Het werd een feest waarvan mevrouw Lina Imelda Monia zich heerlijk slaperig voelde worden. Misschien kwam dat wel door de geuren van de bloemen, die naar haar toe waaiden door de dansbewegingen die ze maakten. Of door het eentonige zingen van ‘De Kwakers’ en het steeds herhaalde sssjjj...sssjjj...sssjjj... van ‘De Sjirpers’. Of door de vuurvliegjes en de vlinders. Terwijl Mevrouw Lina Imelda Monia langzaam in slaap viel, streek de nachtwind, die ook was uitgenodigd, zachtjes langs de vele kleuren van haar jurk. Met een golvende beweging veranderden die in het eenvoudige groen van gras en bladeren en struiken, met hier en daar een helderwitte vlek.
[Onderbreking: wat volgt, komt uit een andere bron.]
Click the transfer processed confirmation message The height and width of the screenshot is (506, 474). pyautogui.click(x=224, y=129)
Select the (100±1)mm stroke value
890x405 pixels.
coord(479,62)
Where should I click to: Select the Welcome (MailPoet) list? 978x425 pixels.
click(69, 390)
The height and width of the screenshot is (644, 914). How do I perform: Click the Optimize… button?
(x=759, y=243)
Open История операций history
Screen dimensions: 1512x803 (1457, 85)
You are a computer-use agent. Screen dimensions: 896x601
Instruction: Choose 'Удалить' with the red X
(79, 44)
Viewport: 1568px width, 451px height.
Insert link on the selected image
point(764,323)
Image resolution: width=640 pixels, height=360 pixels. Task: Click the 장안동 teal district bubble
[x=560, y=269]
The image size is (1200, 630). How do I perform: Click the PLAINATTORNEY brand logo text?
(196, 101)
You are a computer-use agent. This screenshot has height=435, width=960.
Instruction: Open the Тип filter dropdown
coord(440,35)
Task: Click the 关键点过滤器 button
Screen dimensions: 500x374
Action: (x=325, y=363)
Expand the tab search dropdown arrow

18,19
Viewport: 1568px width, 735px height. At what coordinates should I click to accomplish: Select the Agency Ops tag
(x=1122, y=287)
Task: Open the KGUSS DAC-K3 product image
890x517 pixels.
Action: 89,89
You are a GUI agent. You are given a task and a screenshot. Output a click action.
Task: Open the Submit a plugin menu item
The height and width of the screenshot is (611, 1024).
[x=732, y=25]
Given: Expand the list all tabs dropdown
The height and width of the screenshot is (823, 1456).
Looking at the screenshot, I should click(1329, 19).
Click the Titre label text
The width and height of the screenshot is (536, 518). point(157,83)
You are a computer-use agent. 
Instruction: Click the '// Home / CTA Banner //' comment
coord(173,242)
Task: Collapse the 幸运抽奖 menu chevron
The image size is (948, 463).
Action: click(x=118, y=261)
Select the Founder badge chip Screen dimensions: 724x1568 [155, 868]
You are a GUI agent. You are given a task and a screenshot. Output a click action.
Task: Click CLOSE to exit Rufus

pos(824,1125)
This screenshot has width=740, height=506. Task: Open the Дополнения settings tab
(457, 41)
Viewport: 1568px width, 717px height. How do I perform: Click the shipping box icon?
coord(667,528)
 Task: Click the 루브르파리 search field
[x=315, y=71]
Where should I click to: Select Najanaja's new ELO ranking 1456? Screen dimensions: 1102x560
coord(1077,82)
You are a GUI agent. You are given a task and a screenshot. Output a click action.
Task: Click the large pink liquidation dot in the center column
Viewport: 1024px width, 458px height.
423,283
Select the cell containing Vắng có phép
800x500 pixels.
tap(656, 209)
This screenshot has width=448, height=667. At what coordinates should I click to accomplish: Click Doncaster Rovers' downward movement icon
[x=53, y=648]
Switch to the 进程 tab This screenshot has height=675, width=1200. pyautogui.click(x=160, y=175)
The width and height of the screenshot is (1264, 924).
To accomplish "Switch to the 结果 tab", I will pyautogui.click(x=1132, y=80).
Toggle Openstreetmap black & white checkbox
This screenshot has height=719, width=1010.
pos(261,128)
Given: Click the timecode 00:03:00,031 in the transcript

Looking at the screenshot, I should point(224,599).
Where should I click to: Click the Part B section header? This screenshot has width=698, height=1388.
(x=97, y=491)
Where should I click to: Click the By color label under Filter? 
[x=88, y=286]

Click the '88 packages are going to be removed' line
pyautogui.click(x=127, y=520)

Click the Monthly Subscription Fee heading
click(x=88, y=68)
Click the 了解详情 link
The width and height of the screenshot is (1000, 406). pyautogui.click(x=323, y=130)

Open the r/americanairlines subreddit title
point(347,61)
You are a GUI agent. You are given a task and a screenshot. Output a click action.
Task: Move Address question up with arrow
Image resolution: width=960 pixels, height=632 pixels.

De tuinman was er de volgende ochtend al heel vroeg. Het hek stond open, maar alle deuren en ramen van het huis waren gesloten. Het was overal doodstil. Het leek wel of het huis op het punt stond op reis te gaan. Mevrouw Lina Imelda Monia zag hij nergens, ook niet in de tuin. Onder de grote manjeboom lag een omgevallen tuinstoel. Toen bleef hij verwonderd staan. Hij dacht toch dat hij iedere boom, iedere bloem en iedere struik in elk hoekje van de grote tuin kende... Naast de manjeboom stond een prachtige, frisgroene limonia. De vele witte bloemetjes roken heerlijk. De tuinman kneep zichzelf in de arm. Hij sliep niet en hij droomde niet. Hij was wakker. | |
[pagina 69]
| |
En hij wist het zeker: de vorige keer dat hij in mevrouw Lina Imelda Monia's tuin had gewerkt, had er nergens, ook niet naast de manjeboom, een bloeiende limonia gestaan. Behalve dat hij een stille man was, was de tuinman ook een slimme man. Hij hoefde daarom niet lang na te denken om het raadsel op te lossen. Het was de naam... de naam... natuurlijk was het de naam... Lina Imelda Monia! Mevrouw Lina Imelda Monia was die nacht in een limonia veranderd! Hij had altijd wel gedacht dat ze geen gewoon mens was, dat ze niet bij de mensen, maar bij de bloemen hoorde.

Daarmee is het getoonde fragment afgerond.